Monday, April 09, 2007

number 1 of the eight Millennium Development Goals, set during the Millennium Summit in June 2000, is to Eradicate extreme poverty and hunger. all the eight goals have a target date of 2015, and goal 1, in detail, is only to halve extreme poverty by the next eight years. when they proposed to do that, they had fifteen years, and now that we are closing in on the halfway mark, have we quartered poverty? not really. while we've decreased poverty in some places, it has increased in other places; read the 2006 Report for details.

as i hear this plea to help the poor by not just offering them charity, but by finding a solution to the problem, i think of what it means to offer them charity. does offering charity just mean giving them food, clothing, and shelter for free? does offering charity mean offering skill-building courses? does offering charity include providing anything that they do not deserve? or is offering charity just a mindset - in the mind of the charity-giver - i offer, so i can turn my head away? are we doing that when we offer charity?

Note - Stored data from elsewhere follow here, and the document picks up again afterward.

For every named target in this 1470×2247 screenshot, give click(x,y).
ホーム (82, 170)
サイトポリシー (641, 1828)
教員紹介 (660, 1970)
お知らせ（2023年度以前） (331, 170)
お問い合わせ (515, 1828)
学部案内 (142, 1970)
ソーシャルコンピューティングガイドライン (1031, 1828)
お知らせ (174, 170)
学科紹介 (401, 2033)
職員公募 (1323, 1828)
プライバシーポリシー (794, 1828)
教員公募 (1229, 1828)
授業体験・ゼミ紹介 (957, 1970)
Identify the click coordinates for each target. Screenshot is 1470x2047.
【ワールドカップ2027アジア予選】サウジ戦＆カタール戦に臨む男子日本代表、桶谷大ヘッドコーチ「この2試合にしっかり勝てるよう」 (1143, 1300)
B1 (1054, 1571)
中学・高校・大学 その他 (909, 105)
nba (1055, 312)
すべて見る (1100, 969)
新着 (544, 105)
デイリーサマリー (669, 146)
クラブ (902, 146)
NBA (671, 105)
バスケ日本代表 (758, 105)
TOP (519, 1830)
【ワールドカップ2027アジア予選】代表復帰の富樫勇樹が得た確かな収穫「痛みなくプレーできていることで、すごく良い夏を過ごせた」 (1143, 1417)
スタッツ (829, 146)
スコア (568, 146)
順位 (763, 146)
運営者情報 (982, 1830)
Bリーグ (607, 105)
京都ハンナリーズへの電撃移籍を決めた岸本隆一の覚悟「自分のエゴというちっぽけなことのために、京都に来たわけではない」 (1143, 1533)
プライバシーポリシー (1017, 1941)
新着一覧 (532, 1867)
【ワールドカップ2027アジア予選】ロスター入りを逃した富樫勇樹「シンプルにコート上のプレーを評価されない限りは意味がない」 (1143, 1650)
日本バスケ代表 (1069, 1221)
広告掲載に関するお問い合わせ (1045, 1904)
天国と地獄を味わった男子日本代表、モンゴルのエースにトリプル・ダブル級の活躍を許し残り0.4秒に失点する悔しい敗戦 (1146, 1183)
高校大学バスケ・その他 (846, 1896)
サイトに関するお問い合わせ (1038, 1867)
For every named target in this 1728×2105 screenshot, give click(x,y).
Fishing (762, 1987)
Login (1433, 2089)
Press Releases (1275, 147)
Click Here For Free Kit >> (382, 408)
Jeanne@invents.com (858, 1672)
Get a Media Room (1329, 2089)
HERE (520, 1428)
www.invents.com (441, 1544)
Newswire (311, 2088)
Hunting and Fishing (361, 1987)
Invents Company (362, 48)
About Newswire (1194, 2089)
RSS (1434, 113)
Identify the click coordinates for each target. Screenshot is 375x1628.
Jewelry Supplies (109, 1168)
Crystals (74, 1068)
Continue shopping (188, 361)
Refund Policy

while micro-credit programs around the country are showing us a way to help the poor help themselves by simply offering them credit first, then requiring them to show their worth later, it puzzles me to a little degree that it has not caught on. of course, the first selfish thing i think about, in a poverty-free world, is what happens to the entire field of social work? although my job as a writer is not merely focused on fundraising for the poor, there would still be a huge displacement for those who work within these organizations. and the field of social work has been expanding these past decades, with nonprofit organizations popping up everywhere. so here is where it does not puzzle me: social service is the trend, and micro-credit is not. that is why it has not caught on. i'm not saying micro-credit is the end-all solution to the problem. but it is still always a bit puzzling to me to find that there are not enough people in power who are good enough to see beyond their backyard, lay aside illusions or differences, and perhaps even sacrifice a little in order to allow working programs to do what they do best: work. but perhaps it's not the people involved, but the bureaucracy. good intentions must jump through hoops of fire, get sliced and compartmentalized, re-edited and rewritten, pushed through various departments, signed and re-signed, and on and on.

so we're left with perseverance. and while the poor persevere one second at a time, we are taking weeks, months, years...and not often enough am i asking myself: what am i doing to help?